*** Block opens ***
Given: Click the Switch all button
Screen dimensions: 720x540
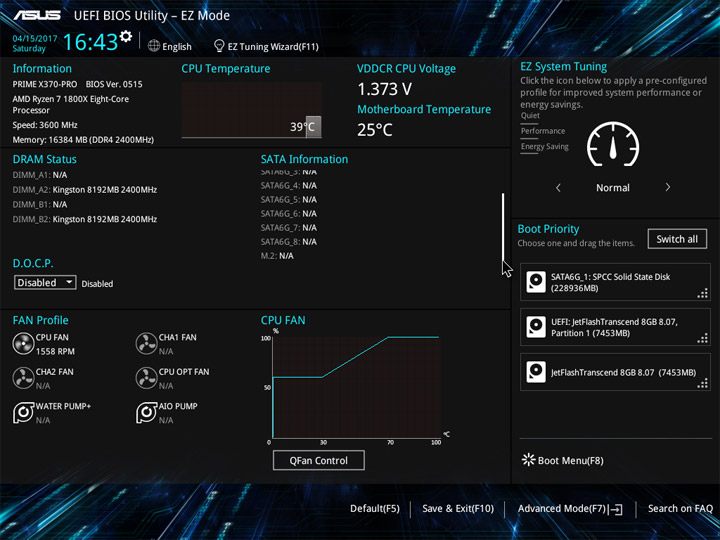Looking at the screenshot, I should point(677,239).

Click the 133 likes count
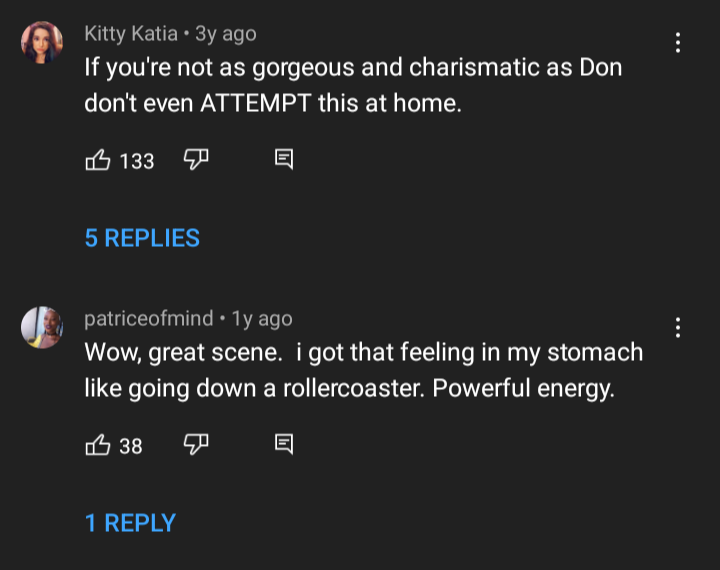point(137,161)
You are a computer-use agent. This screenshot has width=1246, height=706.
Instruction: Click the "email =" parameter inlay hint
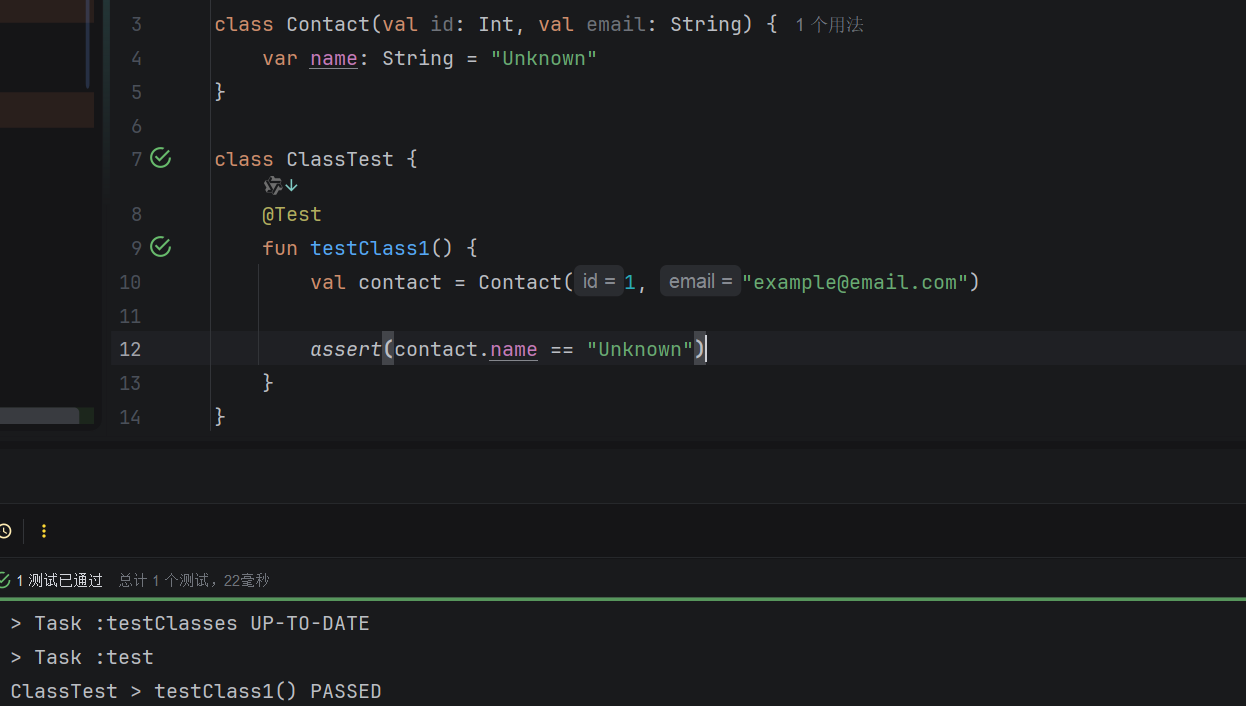(700, 282)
*** Block closes ***
> **Work instruction**:
Word for word, restate all of the records. Exclude the pictures.

> **Output for this task**:
Given: Click the Switch all button
Screen dimensions: 720x540
Looking at the screenshot, I should point(677,239).

Click the 133 likes count
point(137,161)
You are a computer-use agent. This screenshot has width=1246, height=706.
Instruction: Click the "email =" parameter inlay hint
(700, 282)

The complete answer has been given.